Greece has almost 2.7 million pensioners, and the average gross pension for retirees is about 960 euros per month, according to the most recent available Labor ministry data. The sum total of pensioners and unemployed is higher than the 3.7 million currently working in Greece, according to the latest Labor Force Survey published by the Hellenic Statistical Authority.
Last year, the state spent 22.7 percent of its ordinary budget to plug the hole in pension funds, according to the country’s Parliamentary Budget Office. The non-partisan office said in a report published last month that public expenditure for pensions equals 14.9 percent of Greece’s gross domestic product, versus an average of 7.9 percent among member-states in the Organisation for Economic Cooperation and Development.
“Without changes, the social security system is unsustainable,” the Parliamentary Budget Office said.
Inevitable Cuts
The case the government presents is that in its talks with creditors -- officials representing the International Monetary Fund, European Commission, European Central Bank and European Stability Mechanism are in Athens this week -- it is defending primary pensions from further cuts because pensioners’ spending is helping to prop up the economy. Higher contributions are the “lesser evil,” according to Labor Minister George Katrougalos.
It’s a point Kostas Chatzieleftheriou, a 56-year-old self-employed optician, sympathizes with.
“The market will be hit if pensions are cut,” he said. “Half the people entering my store are pensioners. If you go on and cut 10 euros from their pension, it will feel to them like you’ve cut 100 euros.”
Still, even if the government safeguards primary pensions, cuts are all but inevitable from the country’s system of auxiliary pensions, which are practically indistinguishable from primary pensions, according to the University of Piraeus’s Tinios.
“All Tsipras can guarantee is that they won’t cut primary pensions, as if it makes a difference to anyone if you take money from the left pocket or the right pocket,” he said.
Broken Link
The current debate takes little account of whether the system will be able to pay out pensions in 10 years, Tinios said.
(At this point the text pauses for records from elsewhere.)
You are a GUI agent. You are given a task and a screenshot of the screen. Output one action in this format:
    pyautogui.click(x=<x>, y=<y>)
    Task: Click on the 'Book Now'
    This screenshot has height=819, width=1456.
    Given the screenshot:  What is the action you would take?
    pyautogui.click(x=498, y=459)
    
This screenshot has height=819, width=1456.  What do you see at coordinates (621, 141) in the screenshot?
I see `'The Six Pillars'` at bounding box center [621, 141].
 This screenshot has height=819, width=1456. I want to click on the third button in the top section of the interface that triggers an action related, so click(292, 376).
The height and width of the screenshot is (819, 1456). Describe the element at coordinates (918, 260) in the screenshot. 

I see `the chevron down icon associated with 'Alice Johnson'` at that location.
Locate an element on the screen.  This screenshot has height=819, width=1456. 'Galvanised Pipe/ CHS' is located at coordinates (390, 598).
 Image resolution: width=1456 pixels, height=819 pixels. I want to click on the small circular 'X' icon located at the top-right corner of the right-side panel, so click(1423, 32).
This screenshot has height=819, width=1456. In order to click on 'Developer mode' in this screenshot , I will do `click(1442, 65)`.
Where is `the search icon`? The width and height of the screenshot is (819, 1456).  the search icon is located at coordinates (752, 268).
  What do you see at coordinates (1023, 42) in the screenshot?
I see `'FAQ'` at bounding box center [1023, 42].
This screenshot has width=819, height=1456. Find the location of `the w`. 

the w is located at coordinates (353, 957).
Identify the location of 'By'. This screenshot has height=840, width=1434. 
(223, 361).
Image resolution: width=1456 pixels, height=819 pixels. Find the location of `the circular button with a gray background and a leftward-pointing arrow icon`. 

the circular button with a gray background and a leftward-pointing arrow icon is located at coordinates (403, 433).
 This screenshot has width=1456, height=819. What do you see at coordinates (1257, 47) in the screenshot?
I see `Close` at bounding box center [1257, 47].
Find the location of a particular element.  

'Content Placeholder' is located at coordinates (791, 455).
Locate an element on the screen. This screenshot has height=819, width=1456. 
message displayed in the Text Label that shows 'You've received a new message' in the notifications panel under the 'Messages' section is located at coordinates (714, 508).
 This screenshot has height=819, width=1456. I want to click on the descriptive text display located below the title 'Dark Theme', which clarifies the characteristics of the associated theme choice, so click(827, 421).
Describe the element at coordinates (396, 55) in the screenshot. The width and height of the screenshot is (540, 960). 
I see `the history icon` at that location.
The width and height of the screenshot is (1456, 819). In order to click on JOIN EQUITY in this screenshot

Successive governments have portrayed pension cuts as temporary measures rather than a response to demographic change, damaging the link between contributions and benefits, he said.
“The self-employed are essentially treating the whole thing not as an insurance contract but as a new tax,” he said. “They have a point.”
Kostas Giannelos, a 32-year-old farmer, who has been cultivating olive trees, cotton, wheat and legumes in Pelasgia, central Greece, for the last 10 years, says he may lose as much as 80 percent of his income with the government’s new measures. His parents are also farmers and he has to help his mother meet her contributions.
Like Vrysopoulos, the lawyer, Giannelos says he’s being asked to contribute more at a time when the link between what he puts into the social security system and what he gets out of it has been broken.

“I have been paying to the fund since I was 20 and will get a pension at 67 of about 500 euros per month,” he said. “The farmers are asking for the proposal to be withdrawn and dialog to begin from scratch.”